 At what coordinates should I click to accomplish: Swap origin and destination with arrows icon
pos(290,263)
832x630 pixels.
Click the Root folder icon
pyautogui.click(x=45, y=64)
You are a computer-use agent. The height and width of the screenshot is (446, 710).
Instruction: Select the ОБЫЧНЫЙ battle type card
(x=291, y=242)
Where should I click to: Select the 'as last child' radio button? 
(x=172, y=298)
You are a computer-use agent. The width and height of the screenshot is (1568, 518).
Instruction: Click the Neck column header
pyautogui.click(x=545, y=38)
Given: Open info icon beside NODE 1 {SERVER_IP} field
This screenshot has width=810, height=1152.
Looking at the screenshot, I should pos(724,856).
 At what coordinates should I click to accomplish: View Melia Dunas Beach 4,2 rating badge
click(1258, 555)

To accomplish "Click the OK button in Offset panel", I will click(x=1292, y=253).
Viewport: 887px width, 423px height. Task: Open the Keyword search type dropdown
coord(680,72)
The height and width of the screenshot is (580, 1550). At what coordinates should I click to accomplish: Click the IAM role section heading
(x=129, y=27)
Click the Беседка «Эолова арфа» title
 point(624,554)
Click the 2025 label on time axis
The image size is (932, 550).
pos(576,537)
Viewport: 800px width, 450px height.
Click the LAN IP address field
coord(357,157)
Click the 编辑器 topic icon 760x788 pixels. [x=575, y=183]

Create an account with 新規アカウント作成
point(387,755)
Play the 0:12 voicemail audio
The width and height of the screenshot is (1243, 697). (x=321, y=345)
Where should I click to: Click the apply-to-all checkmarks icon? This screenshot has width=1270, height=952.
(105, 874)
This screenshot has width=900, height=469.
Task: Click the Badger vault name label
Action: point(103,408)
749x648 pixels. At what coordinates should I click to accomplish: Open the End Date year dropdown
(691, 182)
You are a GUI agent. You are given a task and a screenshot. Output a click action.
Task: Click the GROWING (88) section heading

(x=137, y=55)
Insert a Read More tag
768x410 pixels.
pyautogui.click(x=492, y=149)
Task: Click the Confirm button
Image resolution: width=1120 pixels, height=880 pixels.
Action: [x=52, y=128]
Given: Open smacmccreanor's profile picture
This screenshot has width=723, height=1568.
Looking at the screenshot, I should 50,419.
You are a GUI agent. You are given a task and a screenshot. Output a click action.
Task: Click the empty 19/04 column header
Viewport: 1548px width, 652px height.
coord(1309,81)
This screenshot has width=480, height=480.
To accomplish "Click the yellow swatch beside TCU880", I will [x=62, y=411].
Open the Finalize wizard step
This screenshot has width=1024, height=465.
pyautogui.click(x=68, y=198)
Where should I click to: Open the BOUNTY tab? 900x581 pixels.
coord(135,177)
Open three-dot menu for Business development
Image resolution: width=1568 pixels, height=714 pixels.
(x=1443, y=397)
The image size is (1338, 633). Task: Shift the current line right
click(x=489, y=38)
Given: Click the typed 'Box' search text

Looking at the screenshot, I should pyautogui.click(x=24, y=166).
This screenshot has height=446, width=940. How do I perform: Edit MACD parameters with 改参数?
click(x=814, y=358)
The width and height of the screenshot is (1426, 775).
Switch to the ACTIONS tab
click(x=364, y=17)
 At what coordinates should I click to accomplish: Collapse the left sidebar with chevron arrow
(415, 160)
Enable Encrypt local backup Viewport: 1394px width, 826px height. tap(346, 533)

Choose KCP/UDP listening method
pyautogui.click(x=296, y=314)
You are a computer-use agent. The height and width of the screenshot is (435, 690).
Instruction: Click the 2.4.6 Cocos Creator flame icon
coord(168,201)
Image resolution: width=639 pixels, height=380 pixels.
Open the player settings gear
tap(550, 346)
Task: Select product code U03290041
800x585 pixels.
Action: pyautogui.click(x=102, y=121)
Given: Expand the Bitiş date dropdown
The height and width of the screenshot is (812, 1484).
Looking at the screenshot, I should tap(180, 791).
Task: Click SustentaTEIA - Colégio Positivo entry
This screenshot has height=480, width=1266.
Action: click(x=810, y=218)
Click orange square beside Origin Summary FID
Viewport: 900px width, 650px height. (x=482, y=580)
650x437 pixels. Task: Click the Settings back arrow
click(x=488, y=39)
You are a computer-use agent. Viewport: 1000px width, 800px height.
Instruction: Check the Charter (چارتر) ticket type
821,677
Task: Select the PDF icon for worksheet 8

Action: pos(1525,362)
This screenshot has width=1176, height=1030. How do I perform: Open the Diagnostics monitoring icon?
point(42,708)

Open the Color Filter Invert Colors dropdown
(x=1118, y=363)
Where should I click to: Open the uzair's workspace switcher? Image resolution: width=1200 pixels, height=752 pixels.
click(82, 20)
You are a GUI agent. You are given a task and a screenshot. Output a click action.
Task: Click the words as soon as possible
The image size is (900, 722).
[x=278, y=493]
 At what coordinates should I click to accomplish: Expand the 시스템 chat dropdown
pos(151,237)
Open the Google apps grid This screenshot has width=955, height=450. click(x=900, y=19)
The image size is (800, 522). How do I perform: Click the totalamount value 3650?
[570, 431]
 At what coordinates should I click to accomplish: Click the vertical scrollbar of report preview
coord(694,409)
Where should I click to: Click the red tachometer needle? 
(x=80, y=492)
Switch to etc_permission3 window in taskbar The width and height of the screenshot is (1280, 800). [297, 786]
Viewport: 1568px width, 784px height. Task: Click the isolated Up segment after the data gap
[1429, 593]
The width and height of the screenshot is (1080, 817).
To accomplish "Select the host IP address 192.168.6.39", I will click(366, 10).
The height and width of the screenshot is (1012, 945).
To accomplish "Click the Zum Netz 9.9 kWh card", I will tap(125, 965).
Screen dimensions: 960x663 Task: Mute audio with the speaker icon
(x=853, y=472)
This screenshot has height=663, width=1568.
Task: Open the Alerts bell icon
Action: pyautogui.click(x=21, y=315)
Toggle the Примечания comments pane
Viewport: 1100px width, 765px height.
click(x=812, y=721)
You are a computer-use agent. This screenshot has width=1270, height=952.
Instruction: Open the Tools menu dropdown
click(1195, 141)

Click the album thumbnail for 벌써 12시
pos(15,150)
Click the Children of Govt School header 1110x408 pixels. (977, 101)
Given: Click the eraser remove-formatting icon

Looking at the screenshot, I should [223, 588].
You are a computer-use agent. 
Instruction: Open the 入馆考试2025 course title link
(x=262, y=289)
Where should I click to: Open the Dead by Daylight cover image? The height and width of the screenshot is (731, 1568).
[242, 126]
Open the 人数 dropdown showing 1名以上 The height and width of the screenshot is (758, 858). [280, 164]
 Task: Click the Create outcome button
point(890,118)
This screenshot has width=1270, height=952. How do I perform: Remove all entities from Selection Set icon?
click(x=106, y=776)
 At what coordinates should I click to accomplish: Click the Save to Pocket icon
= = = = =
PROBLEM DETAILS :: Could you reproduce, exactly, every line above from the line with "Instruction: Open the Tools menu dropdown" to the line with "Click the Children", and no other line? Both ends count.

THE COMPLETED TASK ::
Instruction: Open the Tools menu dropdown
click(1195, 141)

Click the album thumbnail for 벌써 12시
pos(15,150)
Click the Children of Govt School header 1110x408 pixels. (977, 101)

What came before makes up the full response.